>> BEGIN PAGE EXCERPT

Do Academics Overestimate the Importance of Journal Prestige?


A recent study of academics in the United States and Canada found that when it comes to choosing where to submit their work for publication, they “most value journal readership, while they believe their peers most value prestige and related metrics such as impact factor.”

The study, “Why we publish where we do: Faculty publishing values and their relationship to review, promotion and tenure expectations,” by Meredith T. Niles (Vermont), Lesley A. Schimanski (Simon Fraser), Erin C. McKiernan (Universidad Nacional Autónoma de México), Juan P. Alperin (Simon Fraser), was posted at BioRxiv and discussed in an article recently at Times Higher Ed. It had over 300 respondents from 55 different institutions of higher education.

Among other things, the study asked which factors respondents consider when choosing publication venues, and which they think their peers considered when doing so. Here are the results:

From “Why we publish where we do: Faculty publishing values and their relationship to review, promotion and tenure expectations” by Niles et al

The authors write:

Compared to their own perceptions of important priorities when publishing, respondents perceived differences in how their peers rate important factors for publishing… Considering the mean responses, the top factors respondents thought their peers felt were important included: (1) the overall prestige of the journal/publisher/venue, (2) the JIF [journal impact factor], and (3) both the readership they want to reach and the journal/publisher/venue being regularly read by their peers. Overall, we find that there are many statistically significant differences between how people perceive their own publishing priorities versus those of their peers. For example, respondents were more likely to think their peers valued the prestige of the journal/publisher/venue compared to themselves (mean 5.02 others compared to 4.76 self, p = 0.013), as well as to value the JIF compared to themselves (mean 4.77 others compared to 4.29 self, p < 0.001), and how often the journal is cited (mean 4.57 others, 3.87 self, p < 0.001). Conversely, respondents were more likely to perceive they valued the readership compared to their peers (mean 5.02 self compared to 4.60 others, p < 0.001), and that the publication was open access (mean 3.29 self compared to 2.73 others, p< 0.001)…

Put plainly, our work suggests that faculty are guided by a perception that their peers are more driven by journal prestige, journal metrics (i.e., JIF and journal citations), and money (i.e., merit pay) than they are, while they themselves value readership and open access of a journal more.

>> END PAGE EXCERPT

→ DIRECTIVE A:
Using the piece on journal prestige, say yes or no to each of these statements, and quote the words of the text that settle it: (i) The study had more than 300 respondents from 55 institutions. (ii) The study surveyed academics in the United States and Mexico. (iii) Respondents rated open access as mattering less to themselves than to their peers.
The records that follow are unrelated to the piece on journal prestige.

>> BEGIN DATA SECTION

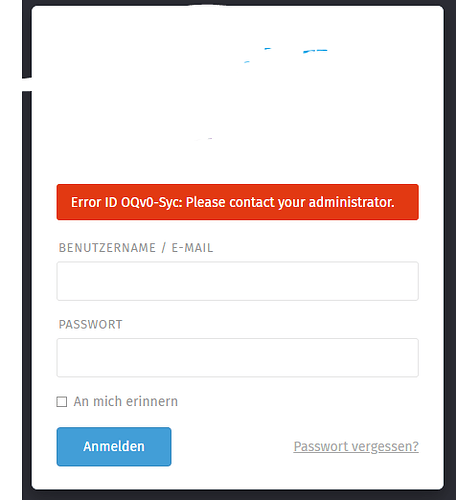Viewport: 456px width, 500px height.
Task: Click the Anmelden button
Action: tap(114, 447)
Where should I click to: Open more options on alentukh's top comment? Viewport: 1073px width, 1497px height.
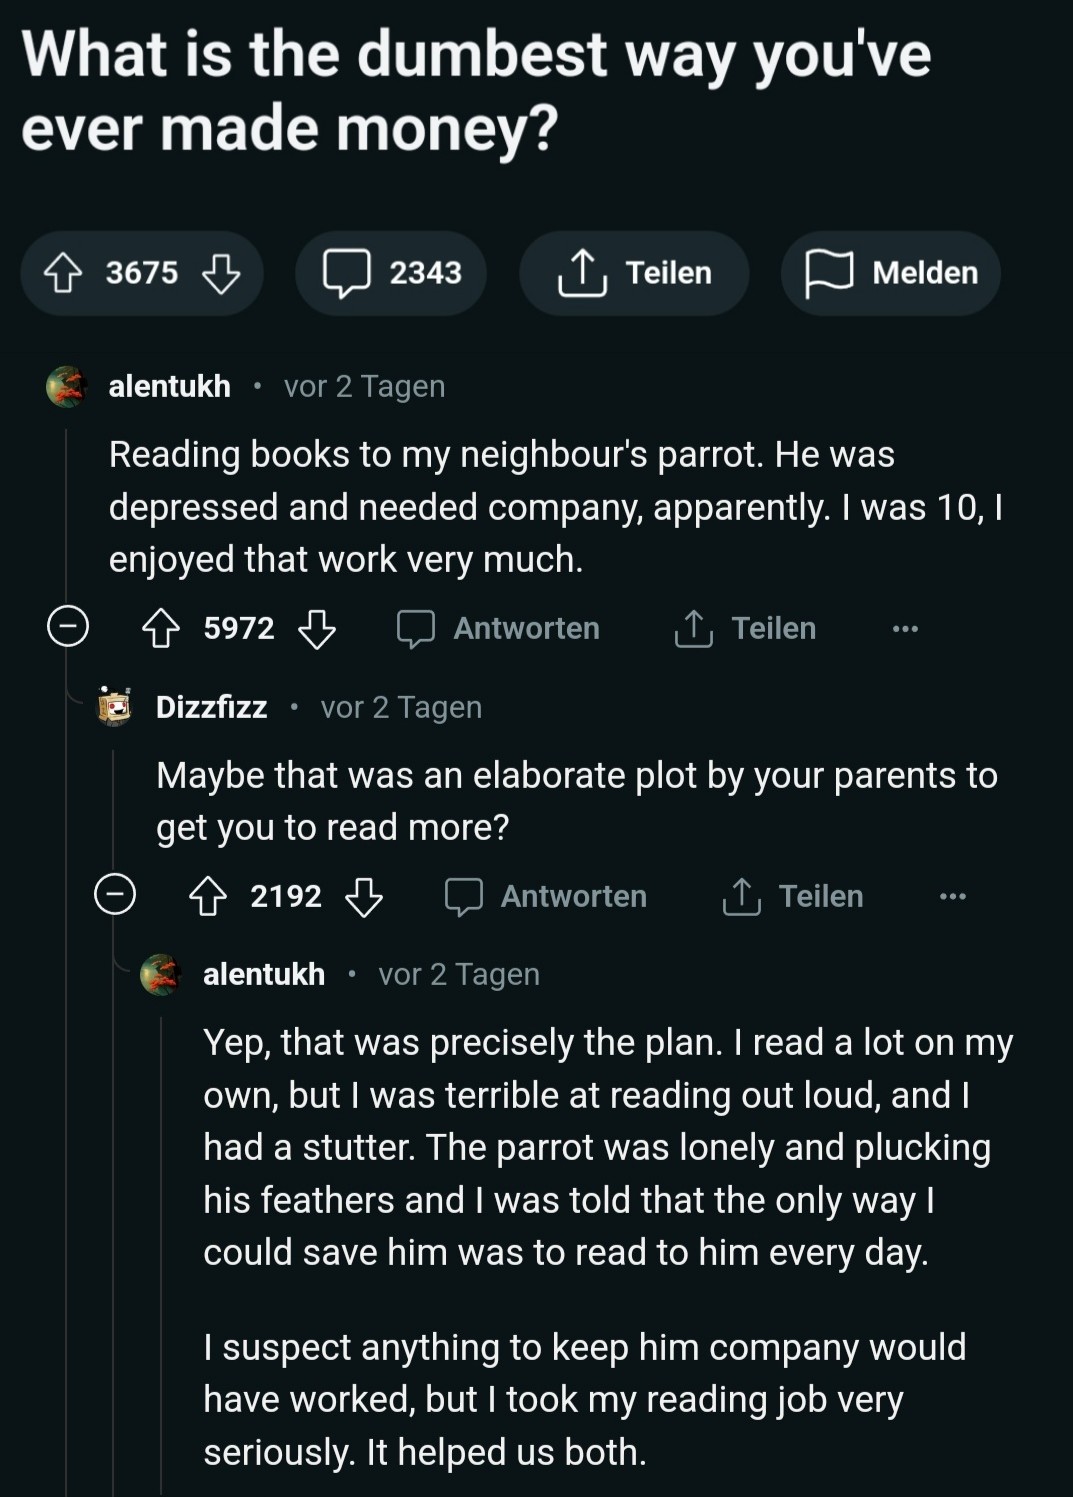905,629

>> END DATA SECTION
>> BEGIN DATA SECTION

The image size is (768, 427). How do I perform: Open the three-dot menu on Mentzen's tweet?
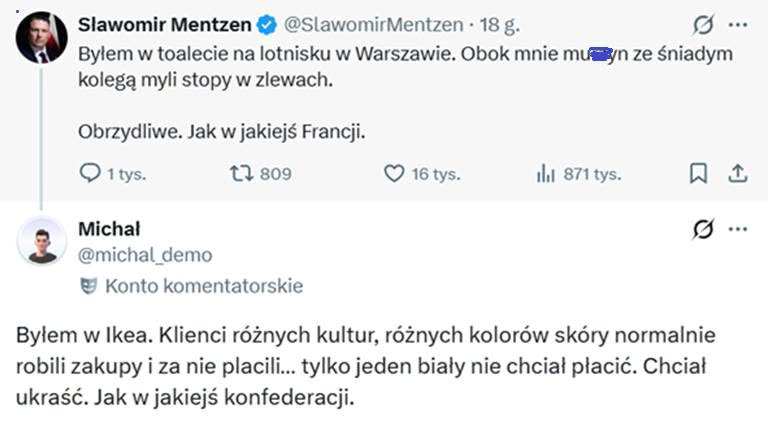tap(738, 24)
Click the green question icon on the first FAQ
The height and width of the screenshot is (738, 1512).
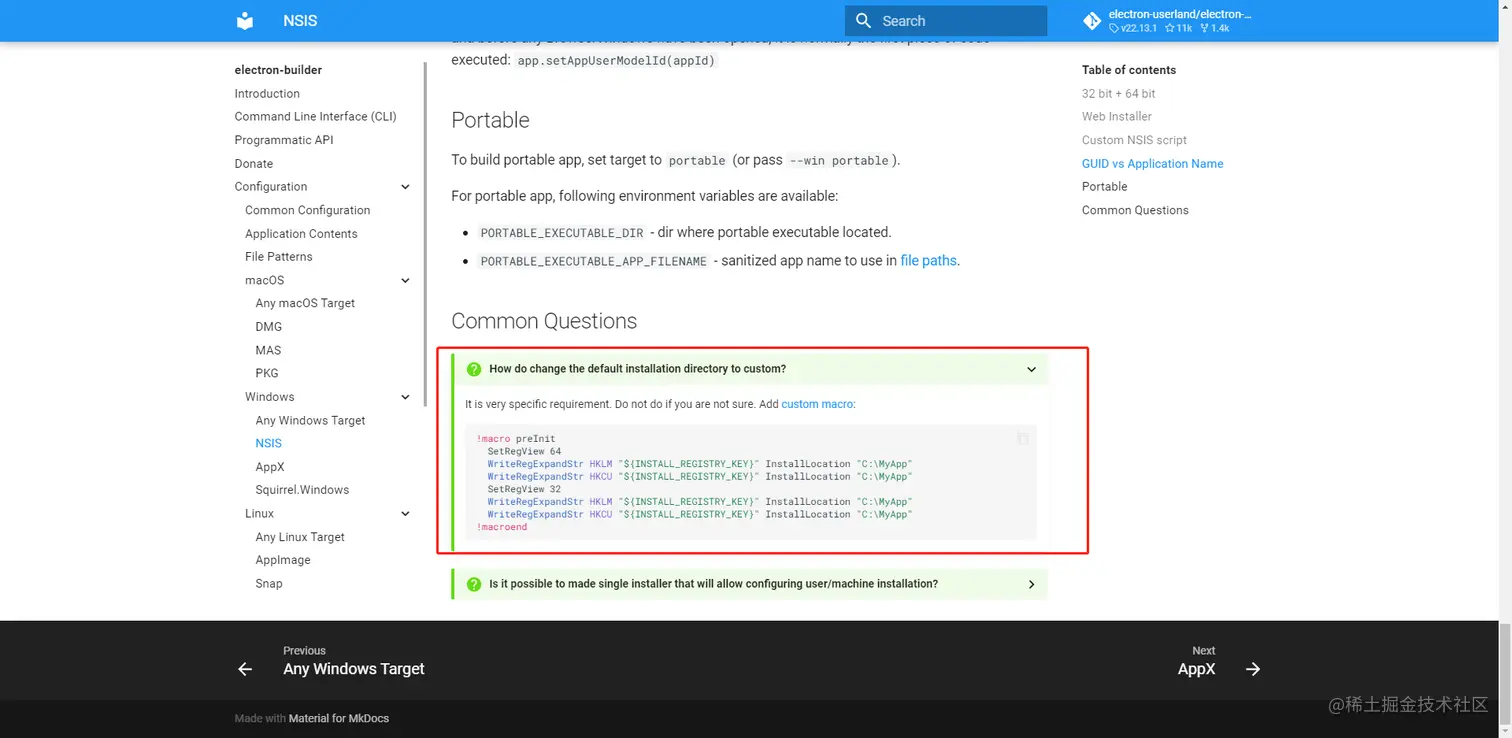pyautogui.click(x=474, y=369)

>> END DATA SECTION

→ DIRECTIVE B:
Convert the records from the line containing "The image size" through the line containing "pyautogui.click(x=474, y=369)" into a JSON list of strings, one string per line, skipping blank lines and leaving out the pictures.

→ EXPECTED ANSWER A:
(i) Yes: "It had over 300 respondents from 55 different institutions of higher education."
(ii) No: "A recent study of academics in the United States and Canada"
(iii) No: "that the publication was open access (mean 3.29 self compared to 2.73 others, p< 0.001)"

→ EXPECTED ANSWER B:
[
  "The image size is (768, 427). How do I perform: Open the three-dot menu on Mentzen's tweet?",
  "tap(738, 24)",
  "Click the green question icon on the first FAQ",
  "The height and width of the screenshot is (738, 1512).",
  "pyautogui.click(x=474, y=369)"
]